SELECTION:
────────

UNPUBLISHED
UNITED STATES COURT OF APPEALS
FOR THE FOURTH CIRCUIT
No. 15-4134
UNITED STATES OF AMERICA,
Plaintiff – Appellee,
v.
JAMES MCGOWAN,
Defendant - Appellant.
Appeal from the United States District Court for the District of
South Carolina, at Greenville. Timothy M. Cain, District Judge.
(6:13-cr-00905-TMC-1)
Submitted: October 29, 2015 Decided: November 17, 2015
Before DUNCAN, AGEE, and THACKER, Circuit Judges.
Affirmed by unpublished per curiam opinion.
Christopher R. Antley, DEVLIN & PARKINSON, P.A., Greenville,
South Carolina, for Appellant. Carrie Fisher Sherard, Assistant
United States Attorney, Greenville, South Carolina, for
Appellee.
Unpublished opinions are not binding precedent in this circuit.

────────

DATASET CONTENT:
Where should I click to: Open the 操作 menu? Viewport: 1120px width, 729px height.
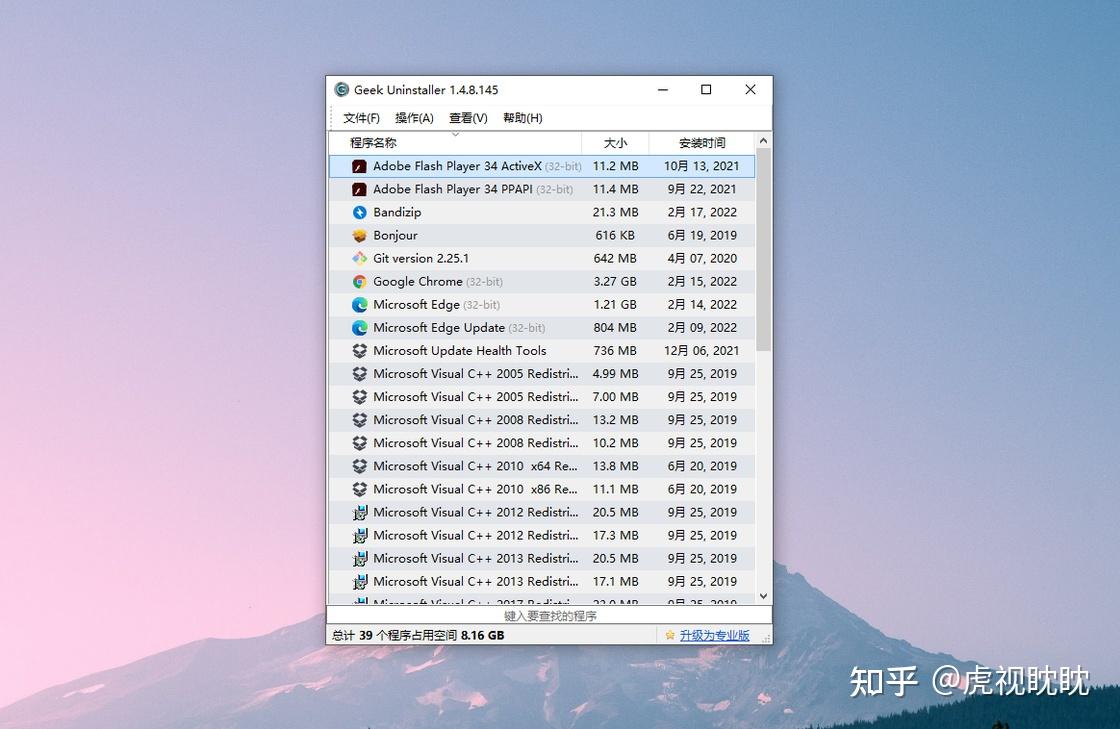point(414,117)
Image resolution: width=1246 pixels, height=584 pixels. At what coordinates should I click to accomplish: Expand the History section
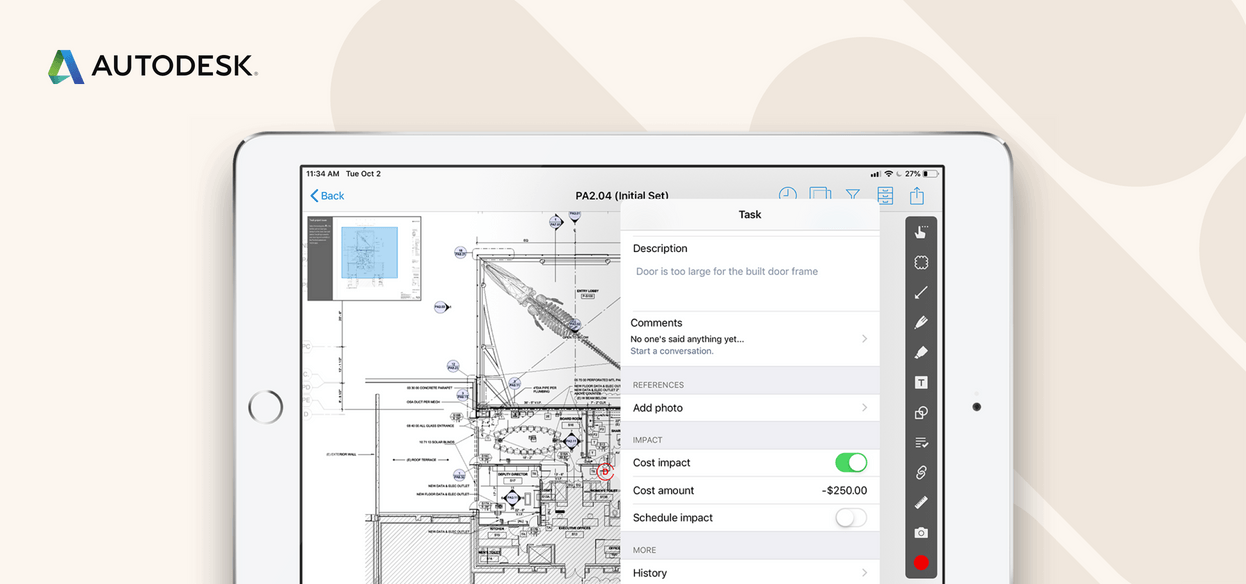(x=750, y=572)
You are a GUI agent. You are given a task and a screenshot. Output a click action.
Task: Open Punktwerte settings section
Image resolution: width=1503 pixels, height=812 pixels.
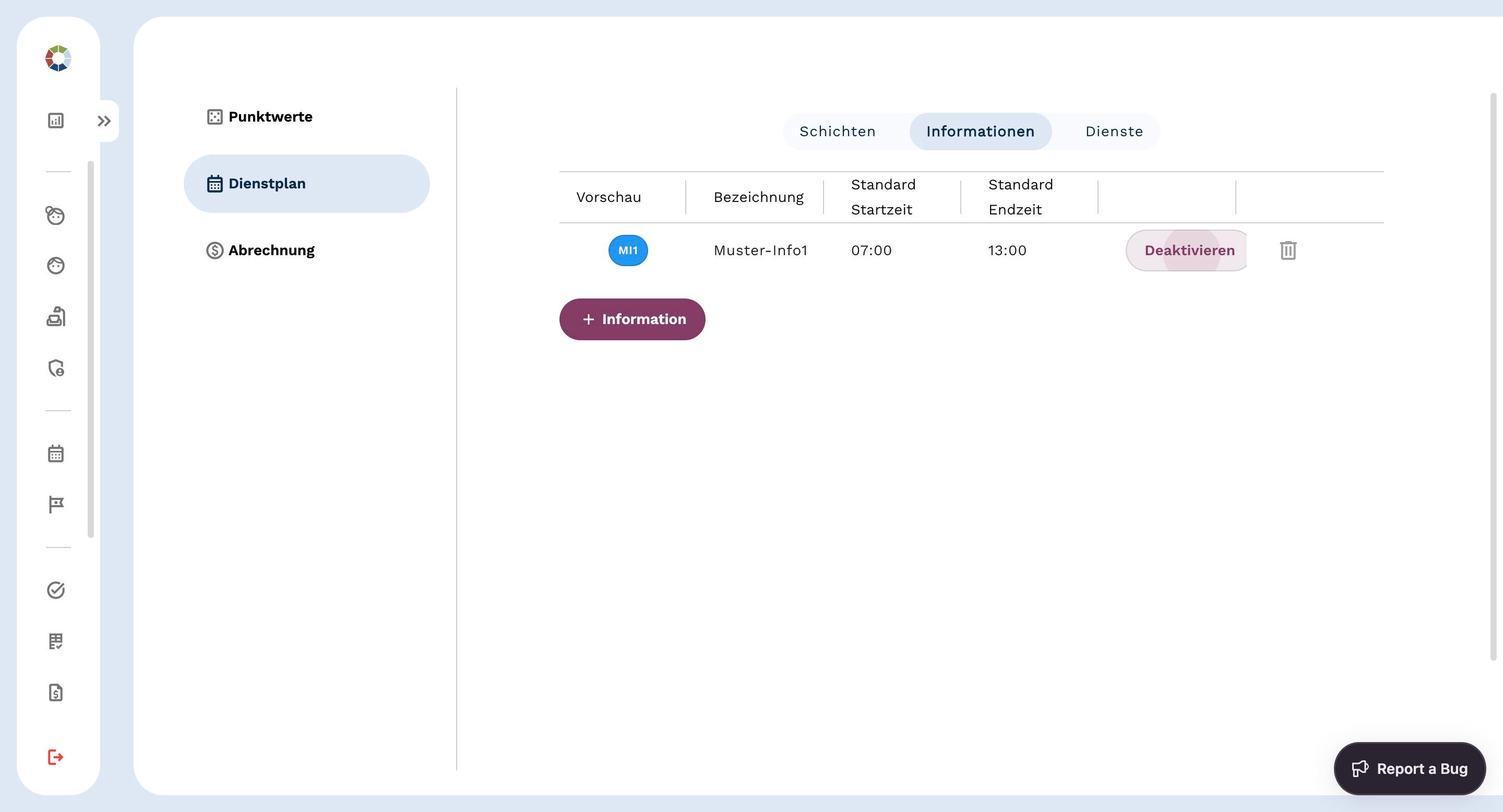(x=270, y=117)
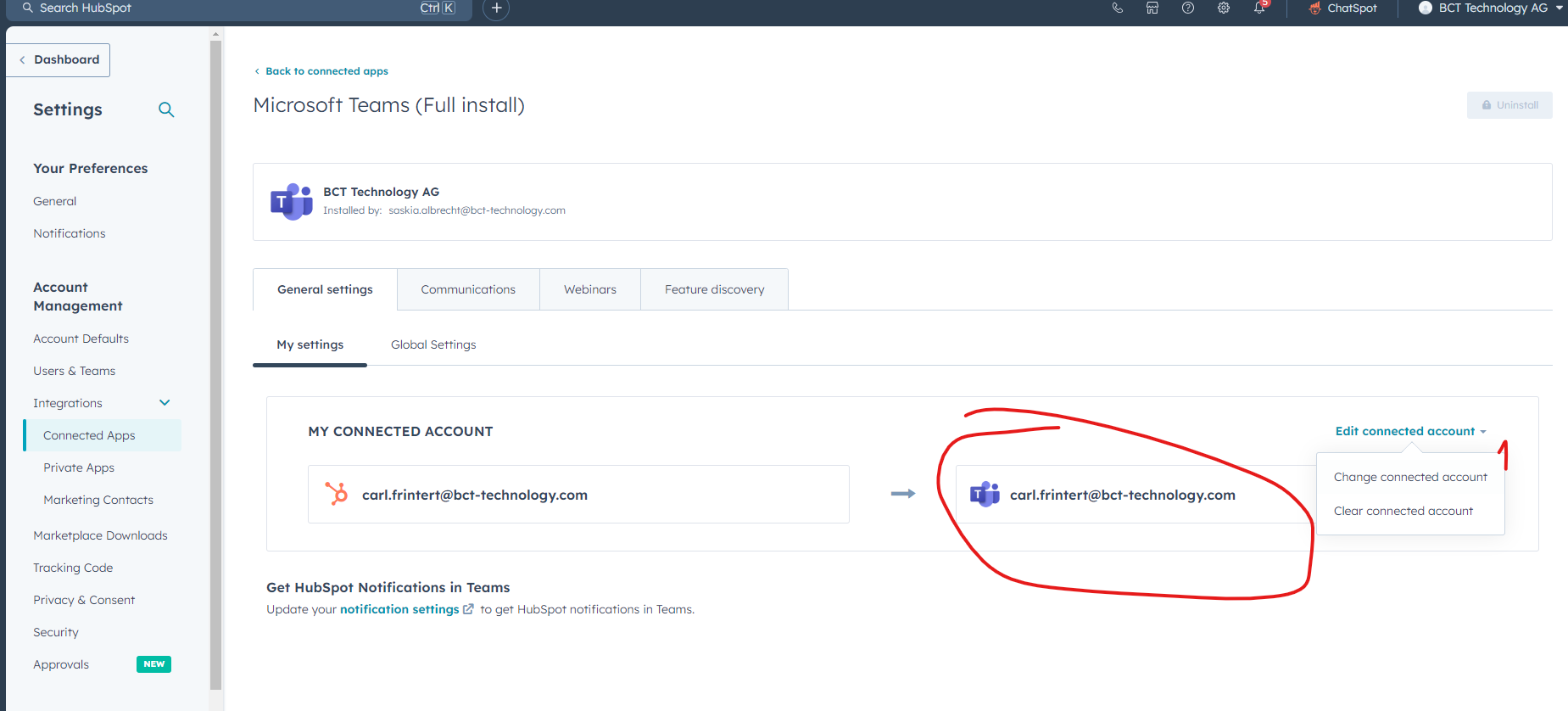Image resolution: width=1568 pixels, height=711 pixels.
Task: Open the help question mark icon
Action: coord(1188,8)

────────

BRIEF: Write out the appeals court caption above in full, word for word.

ANSWER FOR THE TASK:
UNPUBLISHED
UNITED STATES COURT OF APPEALS
FOR THE FOURTH CIRCUIT
No. 15-4134
UNITED STATES OF AMERICA,
Plaintiff – Appellee,
v.
JAMES MCGOWAN,
Defendant - Appellant.
Appeal from the United States District Court for the District of
South Carolina, at Greenville. Timothy M. Cain, District Judge.
(6:13-cr-00905-TMC-1)
Submitted: October 29, 2015 Decided: November 17, 2015
Before DUNCAN, AGEE, and THACKER, Circuit Judges.
Affirmed by unpublished per curiam opinion.
Christopher R. Antley, DEVLIN & PARKINSON, P.A., Greenville,
South Carolina, for Appellant. Carrie Fisher Sherard, Assistant
United States Attorney, Greenville, South Carolina, for
Appellee.
Unpublished opinions are not binding precedent in this circuit.